In Stuttgart, at the University, for a Symbrion project meeting. Its been a really tough meeting - which is hardly surprising given that we're one year in and - next month - have the big end-of-first-year review meeting in Prague. So a major part of the meeting has been a dress rehearsal for the review.
However, spending a day and a half with a group of very smart people is always a pleasure, and there were some really interesting issues to debate. One concerns the fundamental question of how much of the Symbrion system should be designed and how much evolved (using evolutionary computing techniques). One could take a purist view and aim to evolve every aspect. My own view is more pragmatic. I think that achieving the aims of the Symbrion project is going to be so difficult that we should resort to artificial evolution only for the parts of the system that we can't design, because we don't know how.

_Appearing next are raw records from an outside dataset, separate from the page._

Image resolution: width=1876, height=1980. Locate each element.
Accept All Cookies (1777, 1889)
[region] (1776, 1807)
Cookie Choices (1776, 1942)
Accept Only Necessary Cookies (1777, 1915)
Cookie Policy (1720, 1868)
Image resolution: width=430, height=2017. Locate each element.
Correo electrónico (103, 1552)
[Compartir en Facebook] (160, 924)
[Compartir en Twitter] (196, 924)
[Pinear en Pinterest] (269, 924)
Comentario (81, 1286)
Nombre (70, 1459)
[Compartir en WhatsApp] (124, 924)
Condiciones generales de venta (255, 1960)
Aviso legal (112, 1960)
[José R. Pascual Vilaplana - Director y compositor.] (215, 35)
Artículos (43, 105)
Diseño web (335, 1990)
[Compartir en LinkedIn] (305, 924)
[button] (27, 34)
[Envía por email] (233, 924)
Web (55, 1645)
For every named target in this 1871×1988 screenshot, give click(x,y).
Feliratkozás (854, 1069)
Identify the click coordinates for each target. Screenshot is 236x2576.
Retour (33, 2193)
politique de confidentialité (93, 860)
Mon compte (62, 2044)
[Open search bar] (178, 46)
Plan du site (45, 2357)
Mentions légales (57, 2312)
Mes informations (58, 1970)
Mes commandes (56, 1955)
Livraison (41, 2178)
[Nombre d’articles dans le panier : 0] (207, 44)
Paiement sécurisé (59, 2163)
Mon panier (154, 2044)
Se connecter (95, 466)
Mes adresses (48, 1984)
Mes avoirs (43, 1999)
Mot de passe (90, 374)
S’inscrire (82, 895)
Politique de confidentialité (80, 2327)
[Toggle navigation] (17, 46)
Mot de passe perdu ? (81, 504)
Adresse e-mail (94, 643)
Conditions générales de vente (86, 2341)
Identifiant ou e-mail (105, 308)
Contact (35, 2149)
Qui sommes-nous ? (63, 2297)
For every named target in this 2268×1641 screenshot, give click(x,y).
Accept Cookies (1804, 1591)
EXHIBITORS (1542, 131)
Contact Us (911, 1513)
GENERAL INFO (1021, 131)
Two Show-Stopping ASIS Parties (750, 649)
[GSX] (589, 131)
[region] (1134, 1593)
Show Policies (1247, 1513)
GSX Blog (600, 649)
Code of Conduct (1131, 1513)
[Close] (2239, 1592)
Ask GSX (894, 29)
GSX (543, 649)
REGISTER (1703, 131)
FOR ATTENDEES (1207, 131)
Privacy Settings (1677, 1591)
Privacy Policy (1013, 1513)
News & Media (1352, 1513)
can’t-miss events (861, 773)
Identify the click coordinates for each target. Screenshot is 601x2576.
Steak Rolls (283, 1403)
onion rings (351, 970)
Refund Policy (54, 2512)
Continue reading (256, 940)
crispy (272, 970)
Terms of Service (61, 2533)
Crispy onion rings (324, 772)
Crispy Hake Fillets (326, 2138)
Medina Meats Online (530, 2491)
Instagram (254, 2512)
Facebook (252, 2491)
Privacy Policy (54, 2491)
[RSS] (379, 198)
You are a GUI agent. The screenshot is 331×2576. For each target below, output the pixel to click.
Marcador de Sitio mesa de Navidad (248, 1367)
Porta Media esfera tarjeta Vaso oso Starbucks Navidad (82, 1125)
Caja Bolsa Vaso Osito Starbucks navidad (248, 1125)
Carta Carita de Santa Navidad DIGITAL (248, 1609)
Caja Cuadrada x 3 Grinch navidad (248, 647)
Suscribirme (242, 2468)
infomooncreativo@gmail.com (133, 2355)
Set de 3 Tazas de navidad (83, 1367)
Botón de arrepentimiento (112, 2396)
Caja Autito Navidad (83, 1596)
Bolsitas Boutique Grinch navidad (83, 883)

Also, I think there's a 'biological plausibility' argument for taking the pragmatic view. The Symbrion system will be both a swarm of individual robots, behaving like a swarm, and - following self-assembly - a multi-cellular organism, behaving as a single organism. Swarm and organism have, I think, radically different control paradigms; the former fully decentralised and dependent on mechanisms of emergence and self-organisation, the latter centralised and coordinated (by a central nervous system). Of course ant genes must both contain the instructions to build multi-cellular animals (the ants with CNSs and coordinated control, e.g. for walking), and their behaviours which give rise to the colony's collective swarm intelligence. However, Symbrion goes beyond anything seen in nature. We want the Symbrion robots to sometimes behave like complicated ant-like creatures, and sometimes behave like complicated cells in a complex body (that can perform useful coordinated functions). I think if such a thing were possible to be evolved it would have been (except for the fascinating but much-simpler-than-Symbrion case of the social amoeba Dictyostelium discoideum sometimes self-assembling into multicellular structures).
This is why I think engineering a single evolutionary process that can evolve both swarm intelligent control and centralised coordinated control is asking too much.
I that this is an excellent way to envision robotics projects. I think its important to understand the Symbrion project as being able to draw on ideas from nature, but without assuming that its development needs to follow the same path (or process) that nature would use.
ReplyDeleteThe pragmatic response to such a difficult aim, to interconnect engineered and evolved solutions, makes a lot of sense to me. It is also clear that Symbrion is an attempt to do something different from that which is already known to exist naturally.
However, I did also wonder if some of the other slime molds, I believe there are some more complex than the dictyostelids, have more in common with the Symbrion model.
Thank you for your comment Eleanor, and thanks for your advice to look at more complex slime moulds - which we shall certainly do.
ReplyDeleteAnd great blog!
Symbrion (Symbiotic Evolutionary Robot Organisms) is a project funded by European Commissions to develop a framework in which a homogeneous swarm of miniature interdependent robots can co-assemble into a larger robotic organism to gain problem-solving momentum.